● Passage for review
......
In addition to plantation age and peat quality, the CO2 flux from tropical peats can be influenced by a range of other environmental factors. For example, Melling et al. (2005) found CO2 emissions under different land uses were regulated by different environmental factors: relative humidity in secondary forest, soil temperature for sago plantations, and size of water-filled pore spaces for oil palm plantations. CO2 flux was also influenced by long-term water table depth on an Acacia plantation (Jauhiainnen et al. 2012). The association between peat temperature and heterotrophic respiration is driven by an exponential increase in enzymatic activity in response to higher temperatures up to c. 45 °C (Luo and Zhou 2006). Waterlogged conditions of peatlands may limit CO2 emissions by generating anaerobiosis which reduces peat oxygenation, while very dry conditions and water deficit may also restrain microbial respiration (Jauhianien et al. 2005; Marwanto and Agus 2014). However, to date neither peat temperature nor moisture controls of CO2 emissions from oil palm plantations are well understood, particularly in the context of in situ fluxes separated into autotropic and heterotrophic components of emissions (Couwenberg et al. 2010).
Given the knowledge gaps around the impact of oil palm plantations on C storage and losses, this study aims to determine the relative contribution and controls of autotrophic and heterotrophic respiration in two oil palm plantations of different ages. This will be achieved by answering the following specific research questions: (i) what is the relative contribution of autotrophic and heterotrophic respiration to net CO2 effluxes from an oil palm plantation on tropical peat? (ii) How do peat C stocks, soil moisture and temperature control heterotrophic and autotropic CO2 flux of tropical peatlands utilised as oil palm plantations?
......
● Extracted information
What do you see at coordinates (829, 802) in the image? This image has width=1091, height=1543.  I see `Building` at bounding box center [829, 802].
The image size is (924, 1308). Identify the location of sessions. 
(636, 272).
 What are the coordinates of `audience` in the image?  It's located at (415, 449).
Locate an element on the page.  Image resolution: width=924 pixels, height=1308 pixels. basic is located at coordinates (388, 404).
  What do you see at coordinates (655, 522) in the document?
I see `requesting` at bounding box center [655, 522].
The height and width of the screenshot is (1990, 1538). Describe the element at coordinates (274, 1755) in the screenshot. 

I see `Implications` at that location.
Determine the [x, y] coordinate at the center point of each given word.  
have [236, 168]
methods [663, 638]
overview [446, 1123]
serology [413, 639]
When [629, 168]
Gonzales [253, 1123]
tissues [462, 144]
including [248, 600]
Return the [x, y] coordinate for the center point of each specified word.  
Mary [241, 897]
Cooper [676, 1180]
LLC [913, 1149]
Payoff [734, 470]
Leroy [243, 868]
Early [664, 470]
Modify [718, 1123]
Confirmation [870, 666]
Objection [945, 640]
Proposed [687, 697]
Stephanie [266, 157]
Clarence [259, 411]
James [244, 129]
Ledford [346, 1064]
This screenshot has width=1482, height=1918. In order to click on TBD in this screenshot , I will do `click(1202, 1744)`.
......
● Exercise prompt
Set down the stretch of the passage on CO2 flux from tropical peat from "Given the knowledge" through "oil palm plantations?".

● Written reply
Given the knowledge gaps around the impact of oil palm plantations on C storage and losses, this study aims to determine the relative contribution and controls of autotrophic and heterotrophic respiration in two oil palm plantations of different ages. This will be achieved by answering the following specific research questions: (i) what is the relative contribution of autotrophic and heterotrophic respiration to net CO2 effluxes from an oil palm plantation on tropical peat? (ii) How do peat C stocks, soil moisture and temperature control heterotrophic and autotropic CO2 flux of tropical peatlands utilised as oil palm plantations?